<<<<
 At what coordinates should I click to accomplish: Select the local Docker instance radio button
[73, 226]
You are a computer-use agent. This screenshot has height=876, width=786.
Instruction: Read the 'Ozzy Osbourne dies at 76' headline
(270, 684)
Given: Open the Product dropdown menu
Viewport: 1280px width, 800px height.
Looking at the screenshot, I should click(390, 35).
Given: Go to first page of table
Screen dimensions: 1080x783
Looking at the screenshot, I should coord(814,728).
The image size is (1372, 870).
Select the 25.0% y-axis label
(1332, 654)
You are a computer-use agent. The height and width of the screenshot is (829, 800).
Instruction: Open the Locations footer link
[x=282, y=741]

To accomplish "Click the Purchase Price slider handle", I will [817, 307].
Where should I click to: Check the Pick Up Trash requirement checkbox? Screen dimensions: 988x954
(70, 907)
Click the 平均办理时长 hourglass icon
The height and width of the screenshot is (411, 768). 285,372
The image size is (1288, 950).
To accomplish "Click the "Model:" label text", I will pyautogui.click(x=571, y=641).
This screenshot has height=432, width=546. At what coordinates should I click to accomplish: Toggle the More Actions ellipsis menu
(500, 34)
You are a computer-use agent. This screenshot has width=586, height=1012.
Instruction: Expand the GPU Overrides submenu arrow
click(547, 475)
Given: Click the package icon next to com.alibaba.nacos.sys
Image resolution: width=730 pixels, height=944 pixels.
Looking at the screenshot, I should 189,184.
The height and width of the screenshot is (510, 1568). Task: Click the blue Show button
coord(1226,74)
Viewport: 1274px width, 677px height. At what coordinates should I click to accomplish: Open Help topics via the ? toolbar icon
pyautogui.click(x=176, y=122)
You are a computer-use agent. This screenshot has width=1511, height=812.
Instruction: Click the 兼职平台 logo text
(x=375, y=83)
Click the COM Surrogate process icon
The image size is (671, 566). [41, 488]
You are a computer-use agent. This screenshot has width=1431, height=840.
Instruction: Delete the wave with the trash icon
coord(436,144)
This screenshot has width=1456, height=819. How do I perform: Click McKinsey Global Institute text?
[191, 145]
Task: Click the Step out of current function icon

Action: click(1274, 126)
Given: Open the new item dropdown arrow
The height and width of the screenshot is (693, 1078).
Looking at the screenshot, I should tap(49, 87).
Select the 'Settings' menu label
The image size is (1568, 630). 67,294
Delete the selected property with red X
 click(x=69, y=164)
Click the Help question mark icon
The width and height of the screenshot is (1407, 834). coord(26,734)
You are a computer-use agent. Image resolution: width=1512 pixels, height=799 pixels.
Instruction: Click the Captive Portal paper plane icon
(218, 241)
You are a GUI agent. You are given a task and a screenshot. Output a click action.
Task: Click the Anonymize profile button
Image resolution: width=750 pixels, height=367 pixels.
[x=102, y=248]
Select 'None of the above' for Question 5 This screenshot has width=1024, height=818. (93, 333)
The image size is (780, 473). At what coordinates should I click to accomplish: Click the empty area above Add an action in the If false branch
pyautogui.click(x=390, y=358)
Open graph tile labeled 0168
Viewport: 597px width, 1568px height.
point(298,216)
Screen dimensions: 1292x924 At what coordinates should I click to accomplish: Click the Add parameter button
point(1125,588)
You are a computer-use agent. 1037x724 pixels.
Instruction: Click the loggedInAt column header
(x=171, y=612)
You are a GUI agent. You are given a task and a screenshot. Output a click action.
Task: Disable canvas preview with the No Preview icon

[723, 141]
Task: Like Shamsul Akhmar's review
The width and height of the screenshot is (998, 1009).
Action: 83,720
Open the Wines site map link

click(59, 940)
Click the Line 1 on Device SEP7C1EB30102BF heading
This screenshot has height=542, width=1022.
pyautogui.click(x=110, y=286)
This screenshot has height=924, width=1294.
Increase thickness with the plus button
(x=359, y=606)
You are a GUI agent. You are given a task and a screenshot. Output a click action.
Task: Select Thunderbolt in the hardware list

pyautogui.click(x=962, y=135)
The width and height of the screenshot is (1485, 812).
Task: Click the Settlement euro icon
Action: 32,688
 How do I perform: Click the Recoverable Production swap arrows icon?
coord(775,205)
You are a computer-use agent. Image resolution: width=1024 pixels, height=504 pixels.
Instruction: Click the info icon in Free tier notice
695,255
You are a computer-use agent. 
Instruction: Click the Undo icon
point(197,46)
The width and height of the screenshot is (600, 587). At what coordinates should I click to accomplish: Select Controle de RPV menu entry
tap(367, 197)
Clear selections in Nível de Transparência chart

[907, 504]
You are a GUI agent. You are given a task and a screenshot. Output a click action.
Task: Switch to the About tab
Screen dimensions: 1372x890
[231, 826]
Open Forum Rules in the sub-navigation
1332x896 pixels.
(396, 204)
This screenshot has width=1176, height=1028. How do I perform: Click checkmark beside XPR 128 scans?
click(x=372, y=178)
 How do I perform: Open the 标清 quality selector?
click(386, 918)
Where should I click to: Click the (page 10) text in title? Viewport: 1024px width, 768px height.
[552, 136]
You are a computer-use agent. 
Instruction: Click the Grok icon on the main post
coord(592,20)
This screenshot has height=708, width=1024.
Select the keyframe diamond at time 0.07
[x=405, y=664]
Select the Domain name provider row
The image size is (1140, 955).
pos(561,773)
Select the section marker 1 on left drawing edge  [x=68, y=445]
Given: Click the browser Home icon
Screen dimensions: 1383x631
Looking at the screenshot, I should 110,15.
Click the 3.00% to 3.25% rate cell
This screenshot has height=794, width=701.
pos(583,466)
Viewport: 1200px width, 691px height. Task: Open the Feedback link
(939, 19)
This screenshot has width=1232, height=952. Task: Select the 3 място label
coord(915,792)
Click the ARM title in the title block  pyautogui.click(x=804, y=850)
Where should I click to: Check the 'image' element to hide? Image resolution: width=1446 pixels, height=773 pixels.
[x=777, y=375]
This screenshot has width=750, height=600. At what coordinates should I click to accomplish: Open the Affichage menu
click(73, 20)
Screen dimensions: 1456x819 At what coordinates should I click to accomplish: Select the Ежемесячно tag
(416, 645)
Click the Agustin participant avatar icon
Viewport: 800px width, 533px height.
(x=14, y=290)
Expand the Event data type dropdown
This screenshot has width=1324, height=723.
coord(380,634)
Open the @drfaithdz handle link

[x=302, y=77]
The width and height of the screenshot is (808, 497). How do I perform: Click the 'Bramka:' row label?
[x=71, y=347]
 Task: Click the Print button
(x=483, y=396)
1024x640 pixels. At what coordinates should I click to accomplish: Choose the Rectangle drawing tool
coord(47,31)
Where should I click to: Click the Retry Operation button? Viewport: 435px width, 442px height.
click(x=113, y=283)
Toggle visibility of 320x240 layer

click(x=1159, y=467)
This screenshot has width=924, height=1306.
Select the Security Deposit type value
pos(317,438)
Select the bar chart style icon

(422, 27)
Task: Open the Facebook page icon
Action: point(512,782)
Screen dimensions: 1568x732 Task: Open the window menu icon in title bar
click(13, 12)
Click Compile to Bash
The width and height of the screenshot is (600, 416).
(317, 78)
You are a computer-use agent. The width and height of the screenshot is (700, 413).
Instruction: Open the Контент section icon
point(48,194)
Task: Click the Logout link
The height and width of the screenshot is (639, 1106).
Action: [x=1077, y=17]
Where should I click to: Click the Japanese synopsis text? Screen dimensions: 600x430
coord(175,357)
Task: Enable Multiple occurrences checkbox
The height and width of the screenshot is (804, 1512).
>>>>
TASK BRIEF
Report every line of the data above that contains the string "handle", treating uppercase and lowercase as distinct.

FINISHED ANSWER
To accomplish "Click the Purchase Price slider handle", I will [817, 307].
Open the @drfaithdz handle link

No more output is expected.